In 2009, 12 percent of all public transit trips in the U.S. were made by people age 65 or older. Economic factors such as the recession and rising gas prices have substantially increased the demand for public transit in New York and nationwide. However, according to a March 2011 survey, 71 percent of public transit agencies experienced flat or decreased operating funding from local sources and even greater cuts from state sources. AARP and the Tri-State Transportation Campaign produced this report to look at five public transit systems in New York and analyze their transit ridership, how these transit systems are being affected by the recession, and how reduced transit services affect New Yorkers’ ability to stay mobile, especially senior and low-income residents.
The report examines the relationship between the state of the economy and the use of public transportation among New Yorkers. Additionally, the report addresses the impact keeping older New Yorkers mobile has on New York’s bottom line. “By keeping seniors out of nursing homes, and enabling them to age in place with better transportation options, state policymakers can help to keep the costs of long-term care down.”

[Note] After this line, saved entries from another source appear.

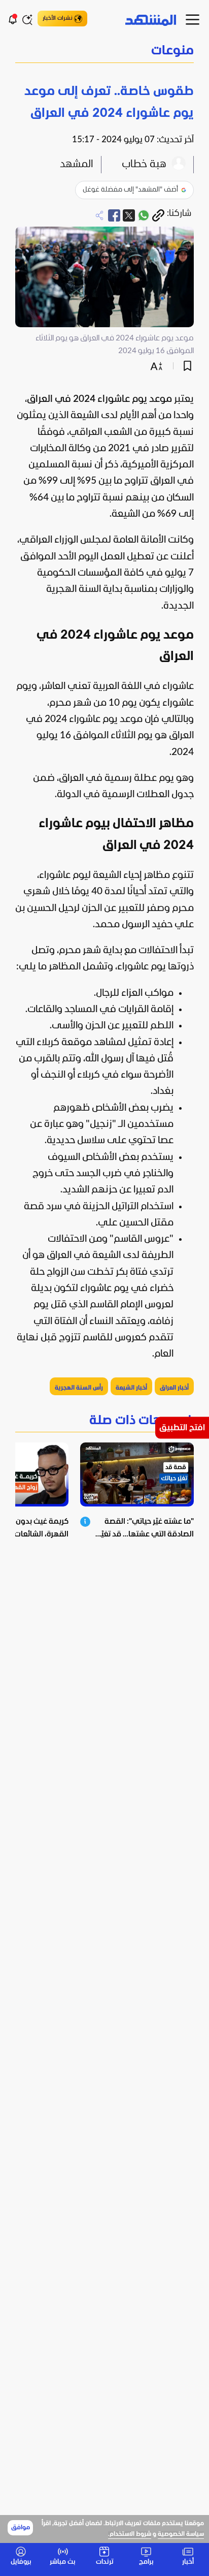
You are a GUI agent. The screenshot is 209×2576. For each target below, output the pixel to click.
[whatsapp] (143, 215)
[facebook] (114, 215)
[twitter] (129, 215)
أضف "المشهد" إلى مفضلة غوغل (130, 189)
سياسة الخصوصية (181, 2534)
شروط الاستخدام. (129, 2534)
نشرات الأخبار (58, 18)
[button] (104, 51)
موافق (20, 2528)
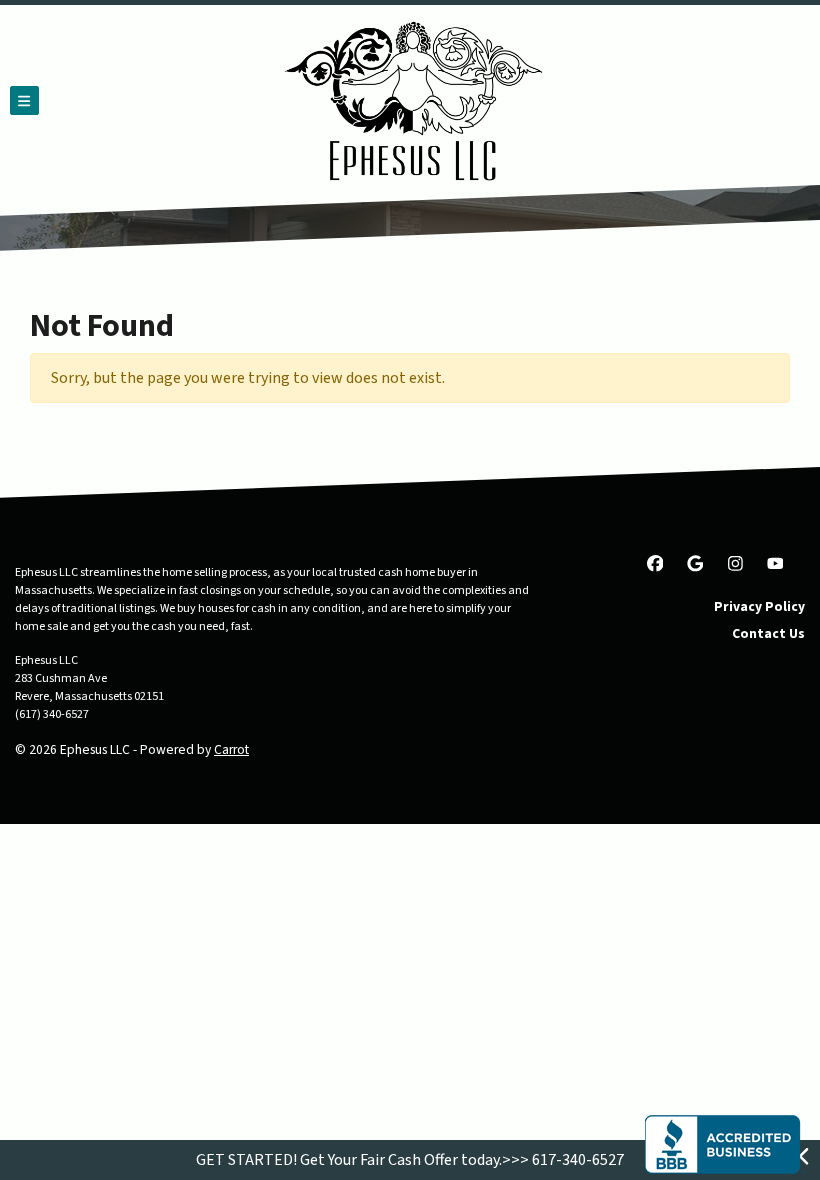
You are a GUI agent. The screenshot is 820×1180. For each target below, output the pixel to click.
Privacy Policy (759, 606)
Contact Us (768, 633)
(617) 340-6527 (52, 714)
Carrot (231, 749)
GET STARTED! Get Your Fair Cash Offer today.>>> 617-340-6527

Recommended solutions to keep all New Yorkers moving with accessible and affordable public transit options are addressed throughout the report. Some of these recommendations include finding new revenue sources to provide stable funding for public transit and promoting Bus Rapid Transit that enables shorter commutes to better meet the needs of many New Yorkers.
How to Use
Planners and local officials can use this report to gain an understanding of the relationship between economic stability and public transportation needs, as well as the efforts of New York’s public transit systems to accommodate these needs, specifically for seniors and low-income residents.